“On June 26, 2012, the leadership teams of Hartford Hospital and VNA HealthCare learned that an unencrypted laptop computer containing personal information of some of their patients was stolen from the home of an employee of a firm called Greenplum, which is a subsidiary of one of our vendors, EMC Corp. Greenplum was performing data analysis for EMC on our behalf as part of a quality improvement project related to hospital readmissions.
“The Greenplum employee whose company laptop was stolen immediately reported the theft to the local police department, which filed a report and investigated the crime. EMC promptly began an investigation and informed us of the theft. We have no evidence to suggest that any personal information has been misused as a result of this incident.

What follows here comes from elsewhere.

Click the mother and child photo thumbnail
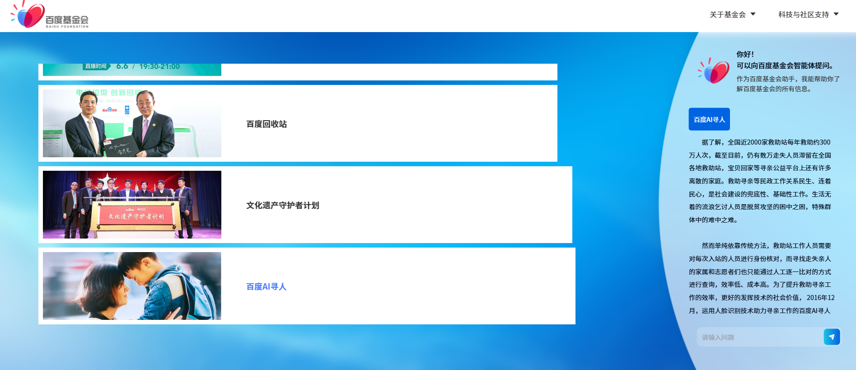This screenshot has height=370, width=856. [x=132, y=286]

“The data on the Greenplum employee’s laptop contained information on 7,461 VNA HealthCare patients and 2,097 Hartford Hospital patients. The data include: names, addresses, dates of birth, marital status, Social Security numbers, Medicaid and Medicare numbers, medical record numbers and certain diagnosis and treatment information. The information on the employee’s laptop was not encrypted. This was a violation of EMC company policy.
“In response to this incident, Hartford Hospital and VNA HealthCare are taking the following steps:
* We are notifying all affected patients and offering two years of free credit monitoring through AllClear ID, a leader in identity-theft protection. This includes credit alerts, fraud investigations and comprehensive identity theft insurance.

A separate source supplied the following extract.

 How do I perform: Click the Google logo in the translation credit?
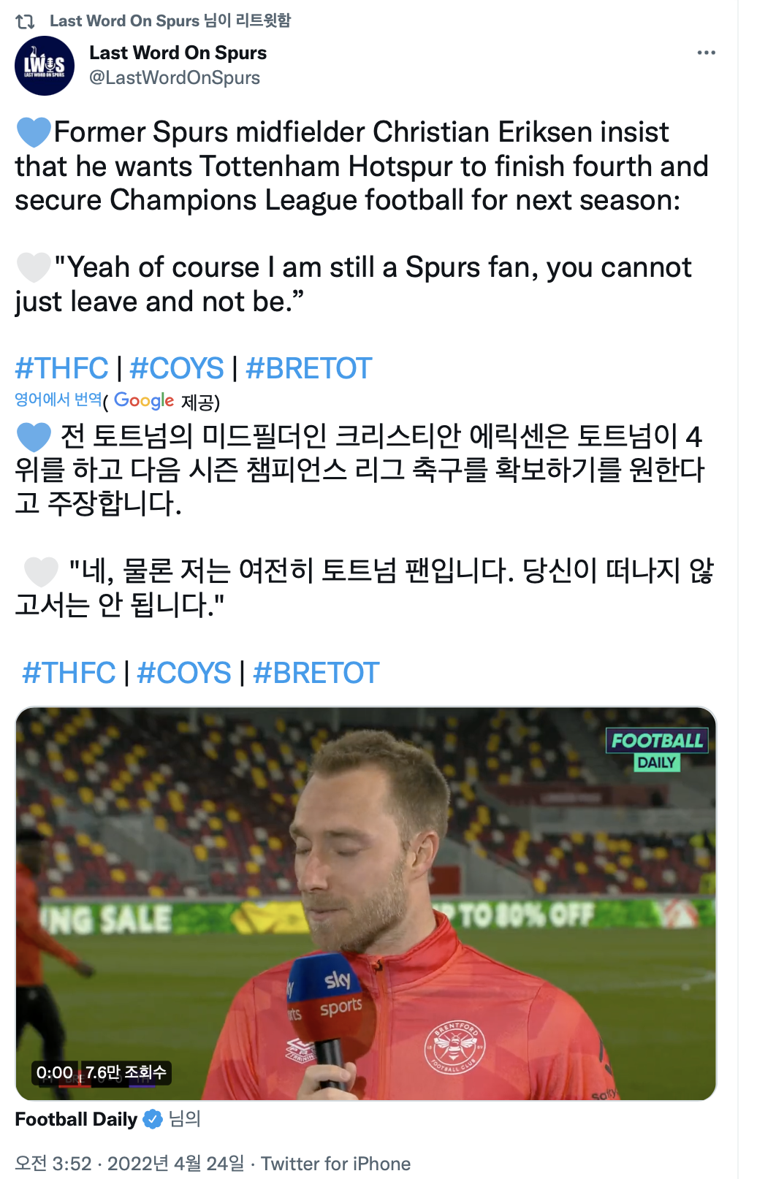pyautogui.click(x=144, y=400)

* We are establishing a call center to respond to questions from our patients.
* We are providing information on ordering, understanding and optimizing free credit reports, which may reveal evidence of fraud.
* We are doing everything in our power to ensure that all protected health information in use by contractors is encrypted in order to prevent any misuse of data.
* EMC, at our direction, has securely destroyed all Hartford Hospital and VNA HealthCare data currently in its possession.
“Hartford Hospital and VNA HealthCare recommend that affected patients regularly review their credit reports and medical benefits statements for anything they do not recognize. For more information on steps affected patients can take to protect themselves, call toll-free at 1-877-615-3785, [9 a.m. to 9 p.m. (Eastern Time), Monday through Saturday.
“We profoundly regret this incident happened. Integrity and safety are two core values of both Hartford Hospital and VNA HealthCare, which go to great lengths to ensure that data transmitted or transported by their employees are fully encrypted to prevent unintended disclosure. We take very seriously our stewardship of this information, which is central to our roles as healers and caregivers.”